The Government doesn’t mind at all that a person withdraws money from their accounts. They charge extra taxes so the gov. is making more money off of the hardship of the working people. Isn’t government great!
I borrowed as much as I could from my 401k for my farm in Kentucky. It wasn’t hardship. It was getting a galt’s plateau with the cheapest money possible.
Exactly!
Thanks guys
It is people who are desparate and out of money.
Maybe they will get smart and cancel cable/sat TV because ALL of TV supports Obama and keeps him in power. The American public is so manipulated by TV but they are too stupid to care.
The thing that happens during a liquidity trap is that people do unusual or desperate things to find the credit that they need.
Credit is scarce during a liquidity trap.
But selling things to obtain cash or credit creates more sellers than buyers, so prices fall.
Deflation.
Amen and ditto. Too many blog pimpers around here.
One of them is using a variant on my screen name. He's OldPossum1 and if you examine his history it's nothing but a series of posts with him as the poster and he makes no other posts on FR.
He just uses FR to direct hits to his blog.
That may or may not be true ... but my original intent was to alert those who blindly already paid the 10% penalty they may be able to recoup that dough ...
This rule was in effect since last year .. I do not know about 2008.
The reason Americans have not saved is because we are taxed to death and hit with inflation. Some are taking money out of their 401k accounts now, because they think the government is going to confiscate the money. I would not be surprised.
Just finished mine off. Ate the penalty - paid the taxes. (Who really knows what the tax rate will be 10 to 20 years from now anyway?) Social Security rules seem to change annually and more banks are going under ever day. So I'm taking the loot now - while it's still there.
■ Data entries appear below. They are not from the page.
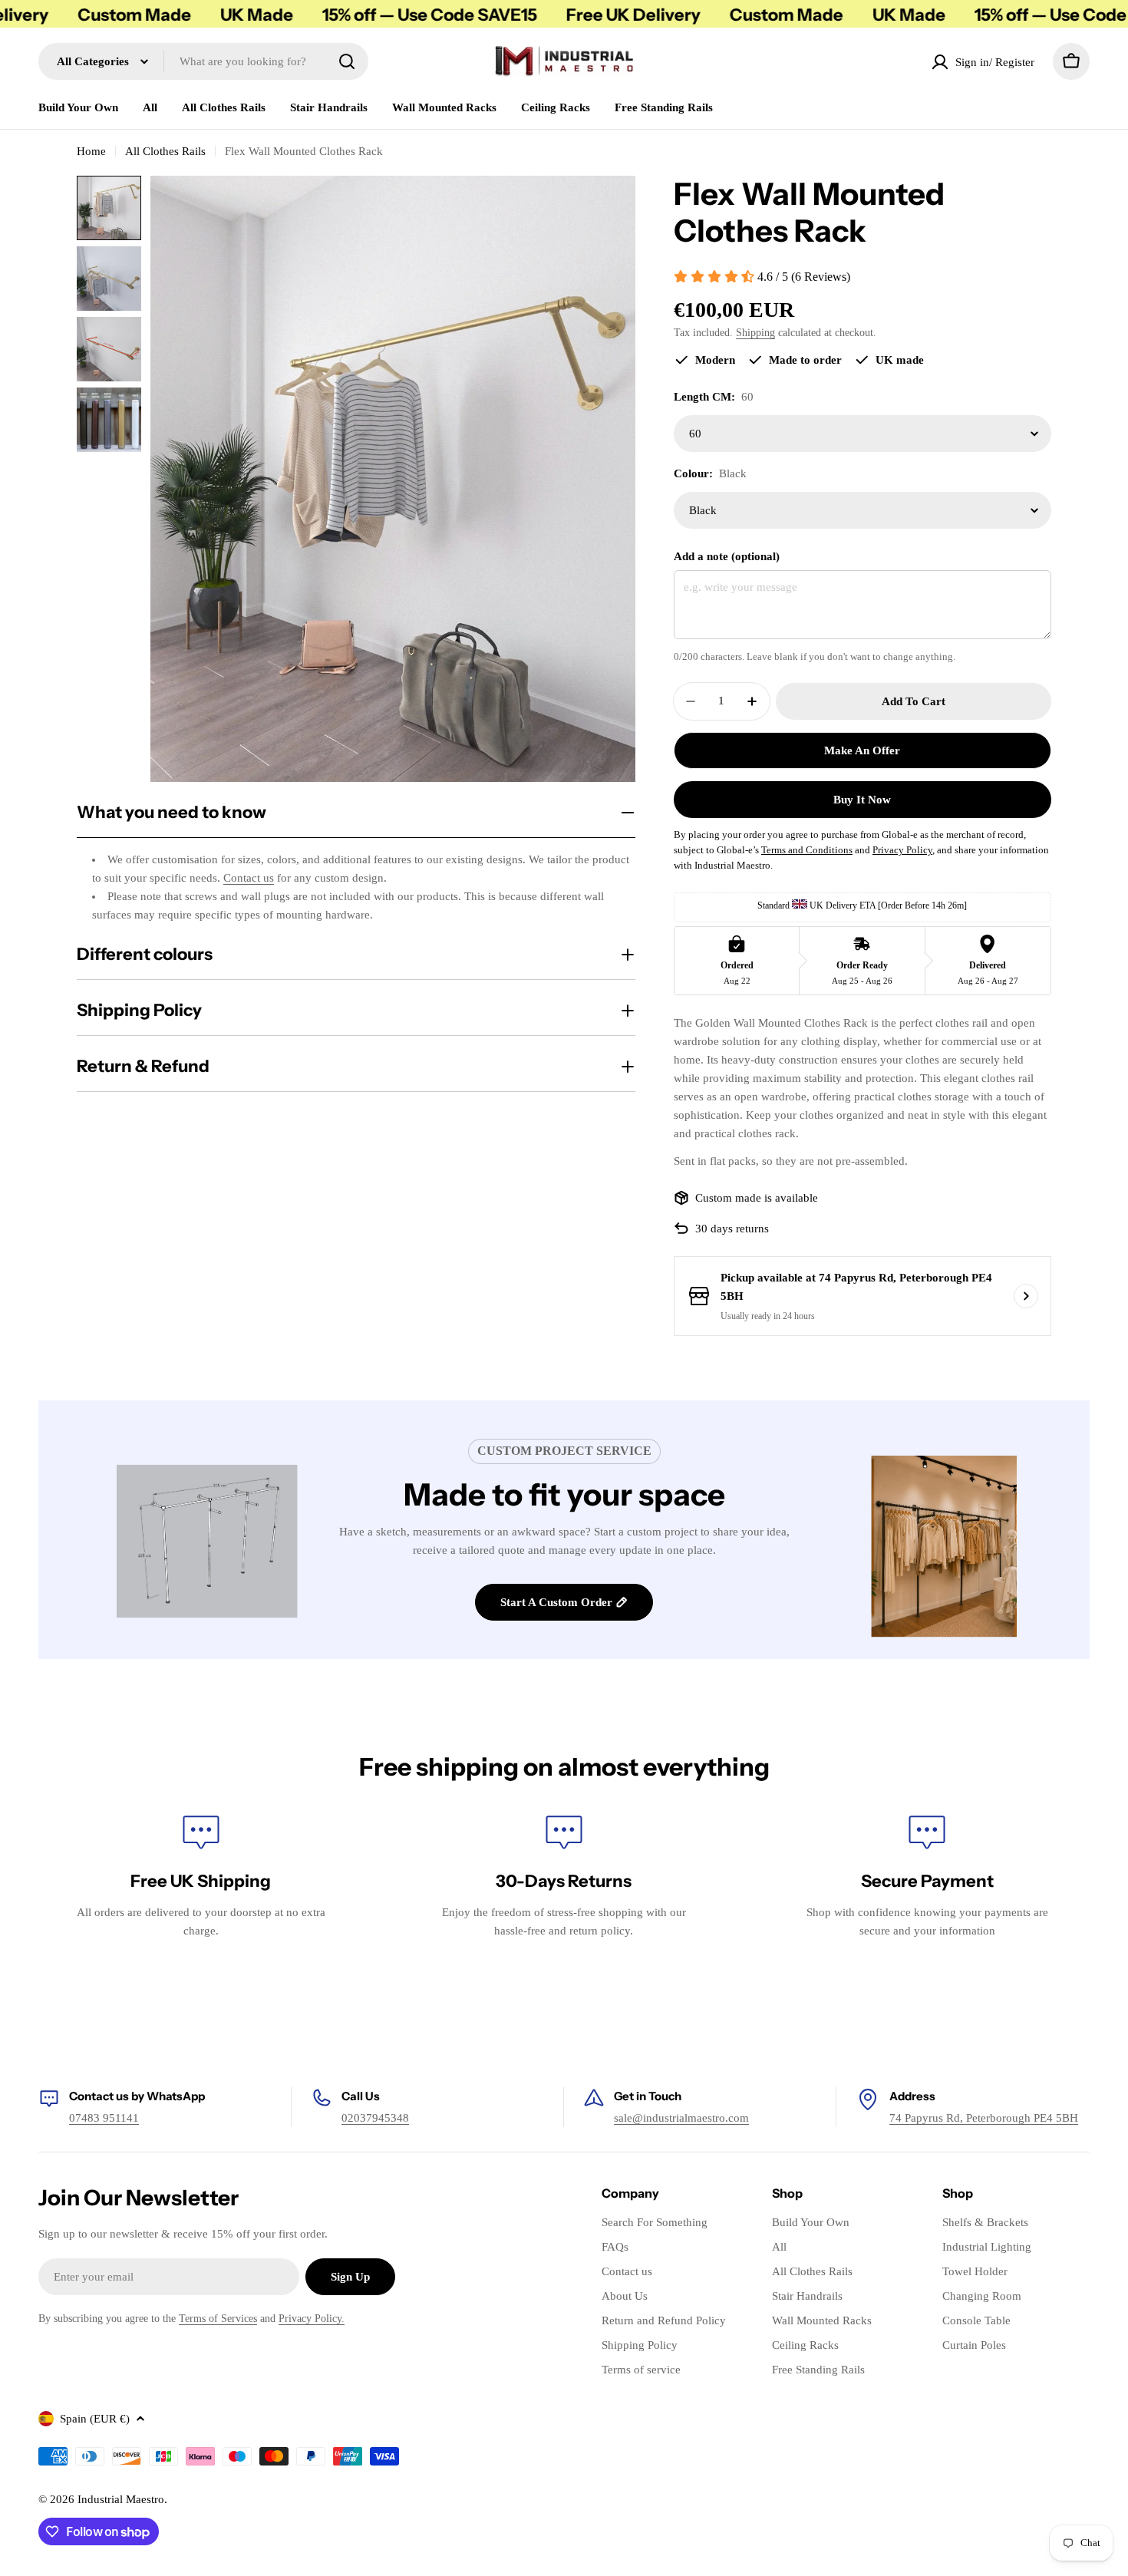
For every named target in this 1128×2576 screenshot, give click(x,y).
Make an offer (862, 750)
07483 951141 (104, 2118)
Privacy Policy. (312, 2318)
Do you know if it applies to a SEP account? I have some money in an account that I set up when I was self employed. I never rolled it over into my 401K that I have with my current employer. I have more than enough in the SEP to put a big down payment on a farm I have been thinking about.
Or maybe they're "get my money out before the democommies steal it" withdrawals.
I’m being flippant...
My father (WW II vet) reminded me that fascist government pigs and their “army” bleed and die like anyone else.
Carry on, FReeper...
My wife had lunch with a lady today who owns 3 real estate offices with her son and they were just warned by the banks that the second wave of foreclosures are coming. There were solid loans and not pie in the sky appraisals but the unemployment picture is hitting these families...
I’m a loan originator, so you can imagine what my days are like.
“Look to Argentina and you can see the future of 401Ks in the US. The fed govt will grab all of them in due time to sure up the Social Security system or whatever excuse they can come up with.”
The Democrats have introduced a bill that will raid your retirement savings. The bill is a stealth asset grab. John (please elongate the pronunciation) Kerry is a cosponsor. The Democrats are plotting to seize control of retirement assets.
If such a bill passes, it's time to invoke the second amendment for its intended purpose. Fire for effect.
What Good Can a Handgun Do Against An Army?
http://www.freerepublic.com/focus/f-backroom/2312894/posts
I stopped putting money in 401k’s years ago, they’re a scam, take that money and pay down your house, you’re never going to see a dime of your 401k folks.
So what comes after the house is paid off?